§ Task instructions
1. In the post about disliking winter, what kind of car does the writer drive?
2. Continue the post about disliking winter from its last sentence, keeping the same voice.

Coffee and a Cigarette


Snow!

Perhaps I am a bear, or some hibernating animal underneath, for the instinct to be half asleep all winter is so strong in me.

Anne Morrow Lindbergh

 

I really, really don’t like the winter. I don’t like the cold, I don’t like the dark, and I don’t like feeling like crud all winter long because I forgot to bring my coat to work 2 weeks ago. I get all itchy, my skin dries up. For some reason I get a fever every other day, and my lips chap up like a mofo. Not to mention the cold sores I’m already plagued with. My body is like a battlefield and it’s losing the weather! DAMN YOU JANUARY! I can’t drive anywhere, because I live up on a mountain. And when it snows, or rains, it gets frozen, and we don’t have a road service in Rednecklandia. I drive a mid-late ’80s sports car that’s rear wheel drive. There’s no way I’m making it up or down this mountain.

Most of winter has lost it’s magic for me. I used to love the snow. I used to love the exhilaration of going outside when it was 20 degrees out in a tank top and shorts and run around in it. The burn in my lungs and the loss of feeling in my limbs. I don’t enjoy these things any more. I’m watching my childish pleasures slip away from me, and there’s nothing I can do about it. And frankly, it’s depressing as hell.

§ Data block
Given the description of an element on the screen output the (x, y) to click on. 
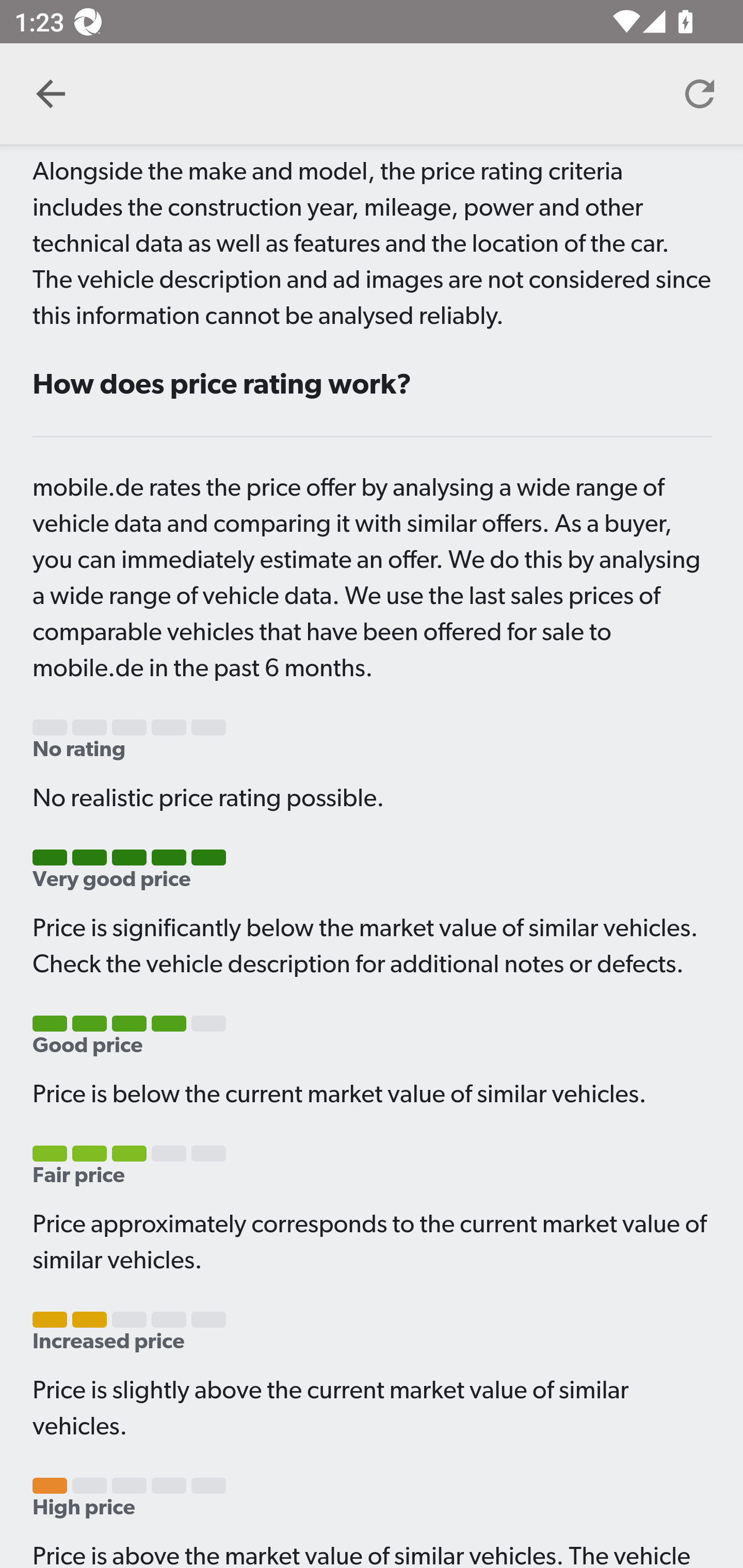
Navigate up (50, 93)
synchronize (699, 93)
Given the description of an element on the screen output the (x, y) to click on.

§ Results of the tasks
1. A mid-to-late '80s sports car with rear-wheel drive.

2.
Snow. I still love snow, but I don’t get excited for it like I used to. When the forecast says, “Snow.” The first thoughts that run through my mind look something like this:

“How am I going to get to work? What if I can’t, can I afford to miss work? Do I have enough food? Will the power get knocked out? Will I get to play in it? Yay! Snow! Oh, shit, snow is cold. Why do I like it?!”

Being an adult is really knocking the fun out of a lot of the simpler pleasures in life. It is filled to brimming with worries and anxieties that are probably left alone. I can worry about all those things all I want, but if those things happen, they happen and there’s nothing I can do. Yet, still I worry. Adulthood sucks. In fact, you know what? I should be outside playing in the snow until my nose is running blood. But I’m comfortable here in my warmth.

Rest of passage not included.